Adding the $l_2$ term to the cost function: $$ \frac{1}{2}||\beta||_2^2 = \frac{1}{2}\beta^T\beta \ , $$ where $\beta$ is the vector of coefficients.

In [7]:
start_time = time.time()

lr = LogisticRegression(max_iter=10000)
lr.fit(X_train, y_train)

train_pred = lr.predict_proba(X_train)[:, 1]
test_pred = lr.predict_proba(X_test)[:, 1]

metrics['LR_l2'] = {
    'Train_AUC': roc_auc_score(y_train, train_pred),
    'Test_AUC': roc_auc_score(y_test, test_pred),
    'Run_Time': time.time() - start_time
} 

Instead of the $l_2$ penalty, the $l_1$ penalty: $$||\beta||_1=\sum_{i=1}^n|\beta_i| \,$$ where $n$ is the length of $\beta$, that is, the number of features.

In [8]:
start_time = time.time()

lr = LogisticRegression(penalty='l1', solver='liblinear', max_iter=10000)
lr.fit(X_train, y_train)

train_pred = lr.predict_proba(X_train)[:, 1]
test_pred = lr.predict_proba(X_test)[:, 1]

metrics['LR_l1'] = {
    'Train_AUC': roc_auc_score(y_train, train_pred),
    'Test_AUC': roc_auc_score(y_test, test_pred),
    'Run_Time': time.time() - start_time
} 

Lastly, the ElasticNet penalty: $$\frac{1-\rho}{2}||\beta||_2^2 + \rho||\beta||_1 \ ,$$ where $\rho$ is a parameter between 0 and 1 that controls the strength of the $l_1$ and $l_2$ regularizations.

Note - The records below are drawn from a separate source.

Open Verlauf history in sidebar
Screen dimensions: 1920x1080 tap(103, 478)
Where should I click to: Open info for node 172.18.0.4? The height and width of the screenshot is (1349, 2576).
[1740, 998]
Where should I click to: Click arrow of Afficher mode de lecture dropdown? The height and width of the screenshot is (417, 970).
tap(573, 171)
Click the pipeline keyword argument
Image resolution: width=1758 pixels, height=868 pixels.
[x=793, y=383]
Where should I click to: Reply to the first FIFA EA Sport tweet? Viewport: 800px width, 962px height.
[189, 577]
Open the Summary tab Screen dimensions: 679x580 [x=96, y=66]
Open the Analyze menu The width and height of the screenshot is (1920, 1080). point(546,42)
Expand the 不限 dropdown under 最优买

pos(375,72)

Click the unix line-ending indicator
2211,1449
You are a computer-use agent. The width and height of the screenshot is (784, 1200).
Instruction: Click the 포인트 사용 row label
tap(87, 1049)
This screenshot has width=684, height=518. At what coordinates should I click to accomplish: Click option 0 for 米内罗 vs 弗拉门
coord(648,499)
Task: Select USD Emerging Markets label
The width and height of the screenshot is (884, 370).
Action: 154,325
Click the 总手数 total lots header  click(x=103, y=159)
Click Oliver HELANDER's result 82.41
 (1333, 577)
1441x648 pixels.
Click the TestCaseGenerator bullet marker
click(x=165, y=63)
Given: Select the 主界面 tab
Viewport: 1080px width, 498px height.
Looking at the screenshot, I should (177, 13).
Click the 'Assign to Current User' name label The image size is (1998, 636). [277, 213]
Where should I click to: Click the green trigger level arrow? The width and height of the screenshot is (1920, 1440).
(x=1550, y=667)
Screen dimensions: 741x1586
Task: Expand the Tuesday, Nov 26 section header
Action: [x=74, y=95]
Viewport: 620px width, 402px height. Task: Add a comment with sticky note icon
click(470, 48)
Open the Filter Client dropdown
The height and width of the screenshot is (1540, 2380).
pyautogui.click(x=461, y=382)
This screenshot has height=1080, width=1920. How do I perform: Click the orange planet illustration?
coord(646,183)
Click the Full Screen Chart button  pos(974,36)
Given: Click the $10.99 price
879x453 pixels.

Note that if $\rho=1$, ElasticNet is equivalent to $l_1$ and if $\rho=0$, is the same as $l_2$.

In [9]:
for rho in [0.25, 0.5, 0.75]:
    start_time = time.time()

    lr = LogisticRegression(penalty='elasticnet', solver='saga',l1_ratio=rho, max_iter=10000)
    lr.fit(X_train, y_train)

    train_pred = lr.predict_proba(X_train)[:, 1]
    test_pred = lr.predict_proba(X_test)[:, 1]

    metrics['LR_en_'+str(rho)] = {
        'Train_AUC': roc_auc_score(y_train, train_pred),
        'Test_AUC': roc_auc_score(y_test, test_pred),
        'Run_Time': time.time() - start_time
    } 

In [10]:
metrics_lr = pd.DataFrame.from_dict(metrics, orient='index',columns=['Run_Time', 'Train_AUC', 'Test_AUC'])
metrics_lr['delta%'] = 100*(metrics_lr.Test_AUC - metrics_lr.Train_AUC) / metrics_lr.Train_AUC
metrics_lr

Unnamed: 0,Run_Time,Train_AUC,Test_AUC,delta%
LR,1.538563,1.0,0.946742,-5.325815
LR_l2,0.677528,0.996764,0.976817,-2.001173
LR_l1,0.257306,0.997138,0.966165,-3.10619
LR_en_0.25,0.572656,0.968951,0.964912,-0.41677
LR_en_0.5,0.559031,0.968897,0.964912,-0.411273
LR_en_0.75,0.547248,0.968897,0.964912,-0.411273


In [11]:
metrics_lr.to_parquet('../../../data/metrics/breast_cancer/logistic_regression.parquet')

Observe that the worst model is the most basic one in terms of overfitting as we could expect. The ElasticNet models that combine both penalties give truthful models in exchange for less accuracy than the $l_2$ and $l_1$ models. We choose **LR_l2** as the best model because has the best AUC in the test and an acceptable delta.